Thursday, March 1, 2012

World’s smallest PC just three inches long




World's smallest PC just three inches long

Many of us are used to carrying USB sticks or devices to run on different computers. But what if the stick was the computer?


That’s the concept of the Cotton Candy, which has been demonstrated at the Mobile World Congress event in Barcelona. It resembles a USB stick, though the connection is actually a USB socket rather than a plug, meaning users can connect a keyboard or other device. The other end of the stick houses an HDMI cable for connecting to a monitor.




The inside of the stick is jam-packed with components, including a dual-core processor and a separate graphics chip, making it more powerful than some full-blown computers.


There’s also built in WiFi and Bluetooth, meaning you can access the Internet (assuming you have a wireless router) and use a wireless mouse. There’s also a micro-SD slot for storage and a micro-USB port on the side of the device. It currently runs either Ubuntu or Android Gingerbead.


Though it looks amazing to see all of this in such a small gadget, it’s really nothing more than the inside of a modern smartphone in a different packaging. Once you take away the screen, antenna, microphone, speaker, battery, you can see how the reduced size works.
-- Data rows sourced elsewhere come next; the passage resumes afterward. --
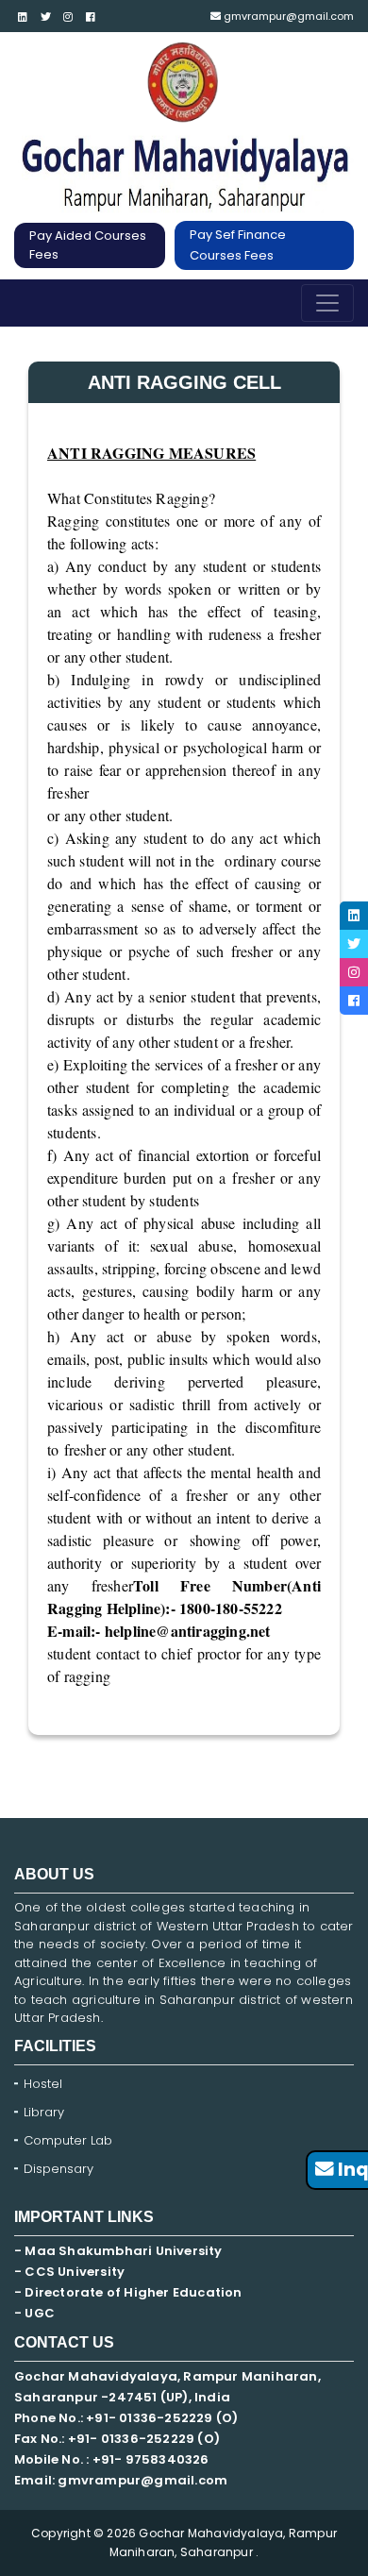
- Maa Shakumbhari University (120, 2251)
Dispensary (58, 2169)
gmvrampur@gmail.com (287, 16)
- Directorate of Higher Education (129, 2292)
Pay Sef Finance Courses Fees (238, 245)
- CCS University (69, 2272)
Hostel (43, 2084)
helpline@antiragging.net (188, 1631)
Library (44, 2112)
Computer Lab (70, 2140)
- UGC (34, 2313)
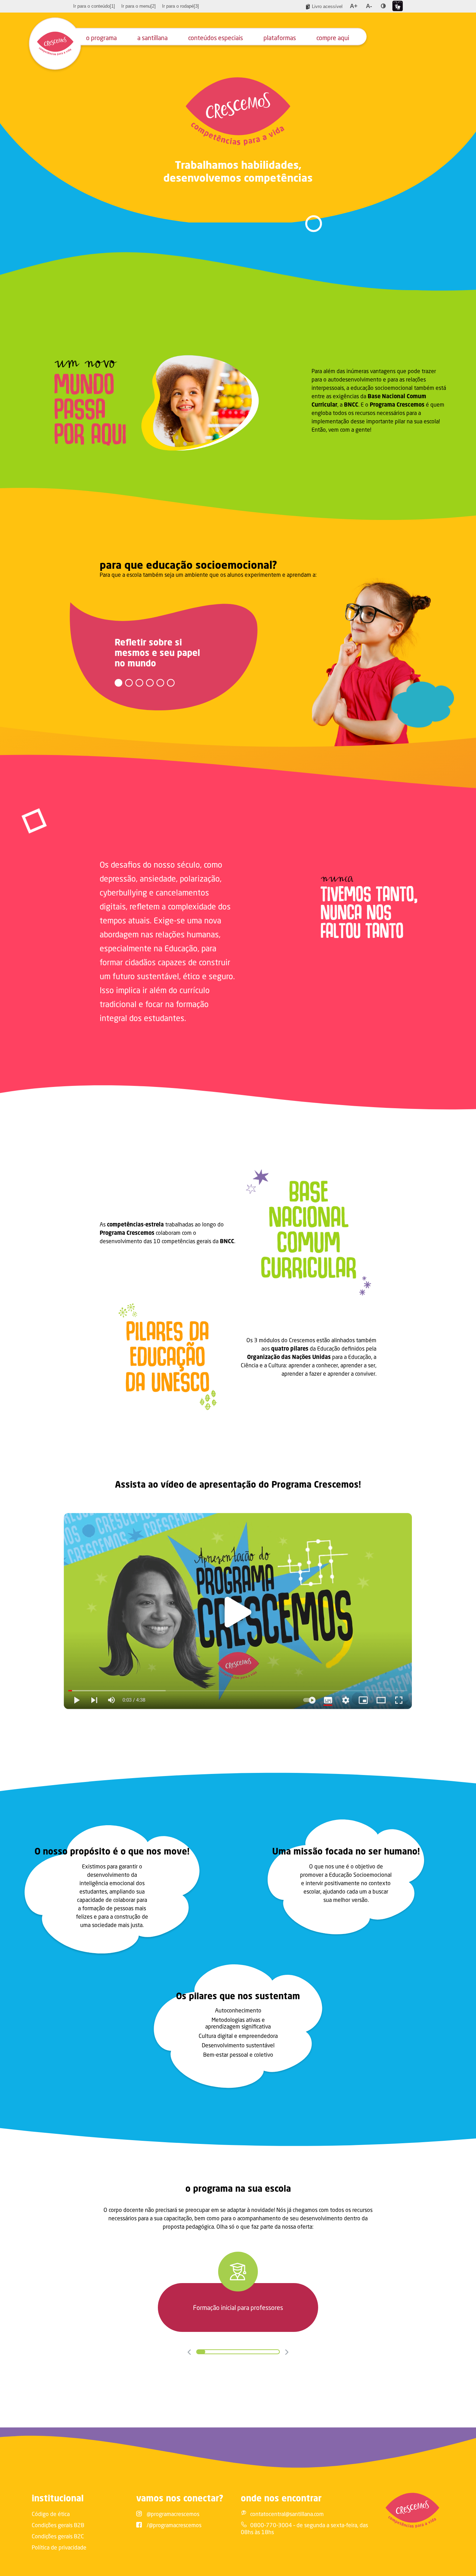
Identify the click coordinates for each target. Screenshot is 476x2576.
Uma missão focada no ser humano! (346, 1851)
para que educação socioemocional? (188, 564)
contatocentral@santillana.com (287, 2513)
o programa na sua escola (238, 2188)
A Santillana (152, 37)
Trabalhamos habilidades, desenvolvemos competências (238, 171)
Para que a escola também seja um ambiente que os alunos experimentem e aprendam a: (208, 574)
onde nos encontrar (281, 2498)
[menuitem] (94, 6)
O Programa (101, 37)
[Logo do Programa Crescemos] (55, 43)
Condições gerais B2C (58, 2536)
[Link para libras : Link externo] (397, 6)
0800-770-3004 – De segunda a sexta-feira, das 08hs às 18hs (304, 2528)
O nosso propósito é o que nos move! (112, 1851)
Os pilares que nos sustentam (238, 1995)
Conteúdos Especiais (215, 37)
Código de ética (51, 2513)
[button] (118, 683)
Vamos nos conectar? (179, 2498)
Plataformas (279, 37)
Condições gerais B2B (58, 2525)
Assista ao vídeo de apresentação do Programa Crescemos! (238, 1484)
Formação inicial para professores (238, 2307)
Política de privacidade (59, 2547)
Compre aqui (332, 37)
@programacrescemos (173, 2513)
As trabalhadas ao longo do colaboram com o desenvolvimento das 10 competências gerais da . (167, 1233)
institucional (58, 2498)
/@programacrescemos (174, 2525)
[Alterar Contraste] (383, 6)
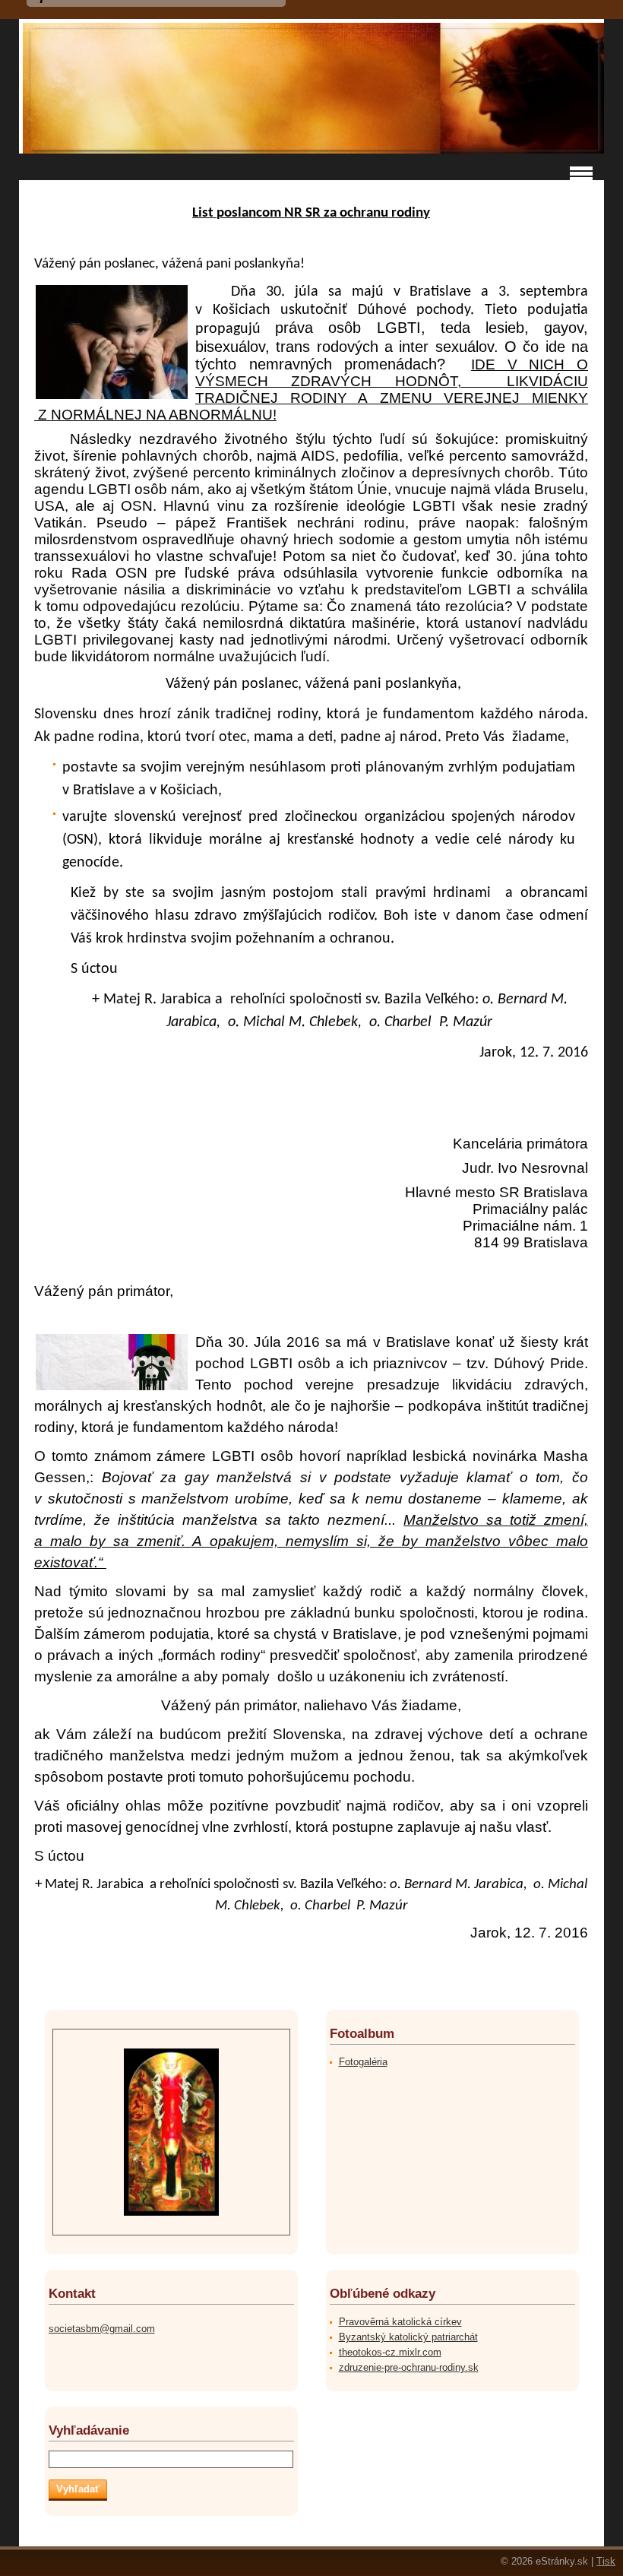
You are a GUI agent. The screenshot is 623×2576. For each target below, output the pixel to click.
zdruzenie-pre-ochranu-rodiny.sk (409, 2367)
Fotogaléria (363, 2061)
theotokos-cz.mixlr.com (390, 2352)
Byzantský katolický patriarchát (408, 2337)
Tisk (605, 2561)
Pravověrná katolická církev (400, 2321)
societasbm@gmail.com (102, 2328)
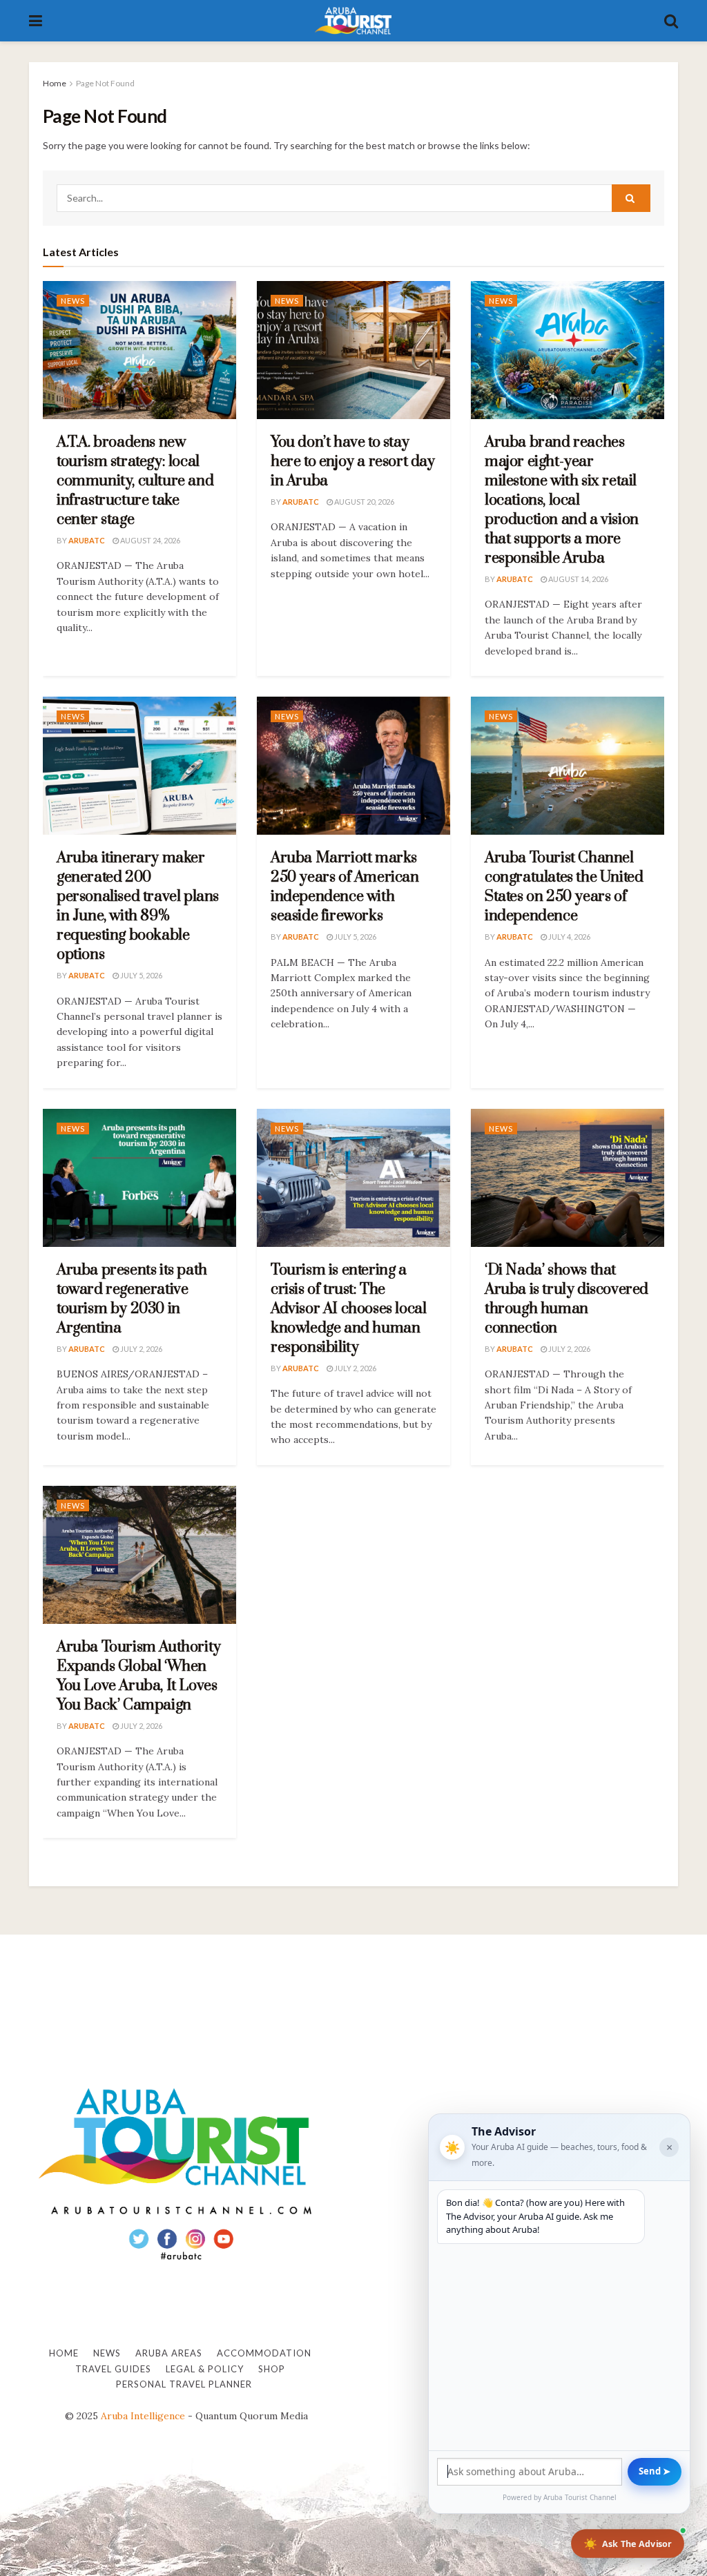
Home (54, 83)
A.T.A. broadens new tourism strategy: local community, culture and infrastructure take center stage (135, 481)
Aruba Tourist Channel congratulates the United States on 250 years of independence (564, 887)
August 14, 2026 (577, 578)
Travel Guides (113, 2368)
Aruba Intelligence (143, 2416)
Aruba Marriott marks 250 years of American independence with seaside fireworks (345, 887)
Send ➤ (654, 2471)
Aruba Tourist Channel (580, 2497)
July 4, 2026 (568, 936)
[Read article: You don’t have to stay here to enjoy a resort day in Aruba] (353, 350)
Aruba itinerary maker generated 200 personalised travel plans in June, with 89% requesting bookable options (138, 906)
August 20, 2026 (363, 501)
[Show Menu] (35, 20)
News (73, 300)
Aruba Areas (168, 2353)
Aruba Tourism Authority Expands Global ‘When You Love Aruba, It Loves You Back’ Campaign (139, 1676)
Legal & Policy (205, 2368)
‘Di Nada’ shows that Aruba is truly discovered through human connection (566, 1299)
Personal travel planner (184, 2384)
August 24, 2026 (149, 540)
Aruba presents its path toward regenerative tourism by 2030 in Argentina (132, 1299)
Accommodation (264, 2353)
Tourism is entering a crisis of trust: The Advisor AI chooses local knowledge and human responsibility (348, 1309)
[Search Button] (671, 20)
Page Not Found (105, 83)
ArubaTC (86, 540)
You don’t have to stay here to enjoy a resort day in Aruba (353, 461)
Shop (271, 2368)
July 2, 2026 (140, 1348)
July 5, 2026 (140, 975)
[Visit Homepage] (353, 21)
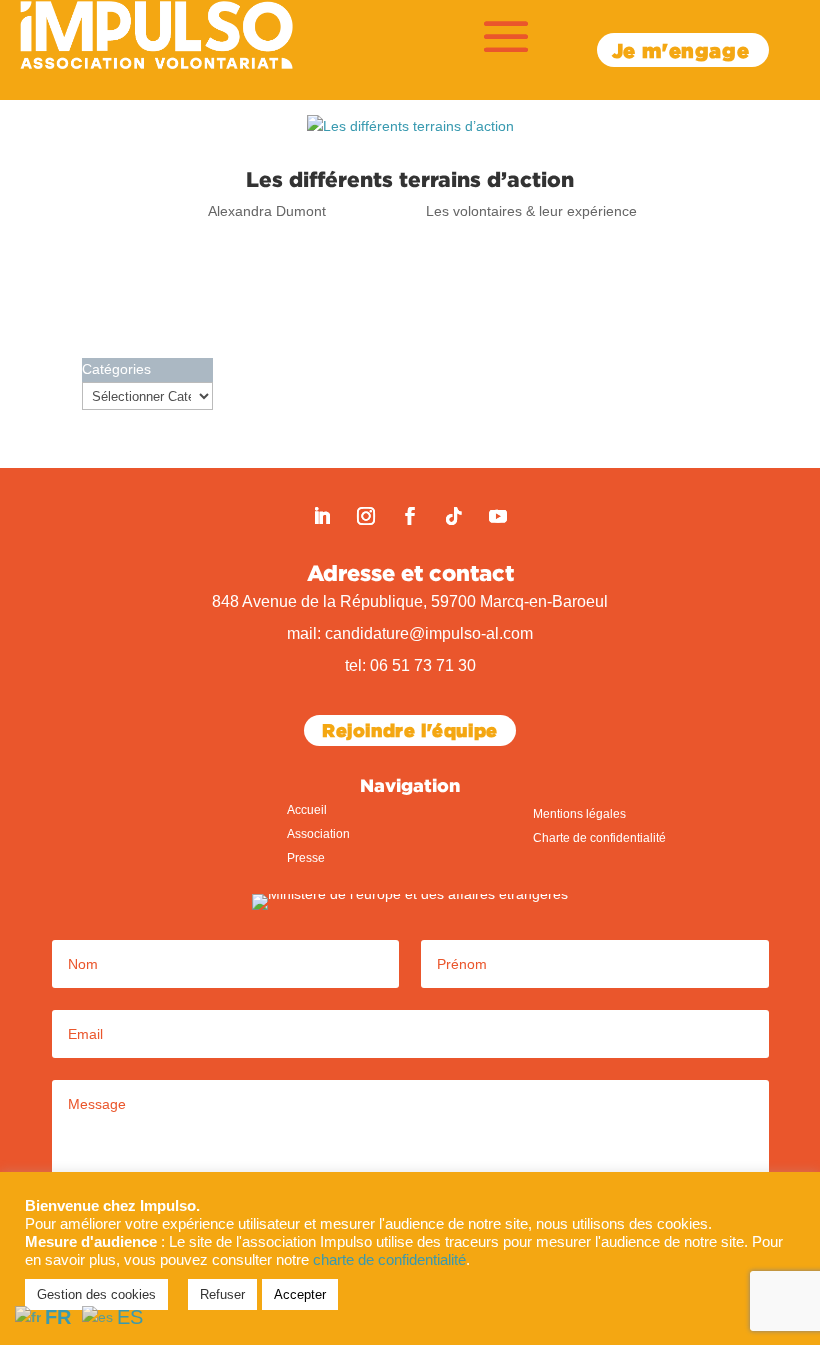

The main drawback is that the selling point is size rather than price, with the Cotton Candy set to retail at $199. Given that it only reaches its potential in a still-imaginary world where every office or coffee shop has keyboards, mice and screens just waiting for the user to plug in a device, that seems a lot of money for something with little real use right now.


It’s certainly a contrast to a similar but less elegant gadget, the Raspberry Pi, which is all about cutting costs. That device is an uncased circuit board with a similar range of components and connections, plus video and audio jacks (and an Ethernet port in one of the two models.) It’s designed to cost either $25 or $35 and be used mainly as a permanent rather than portable set-up. The main goal is to make it an affordable device for children to be able to experiment with programming.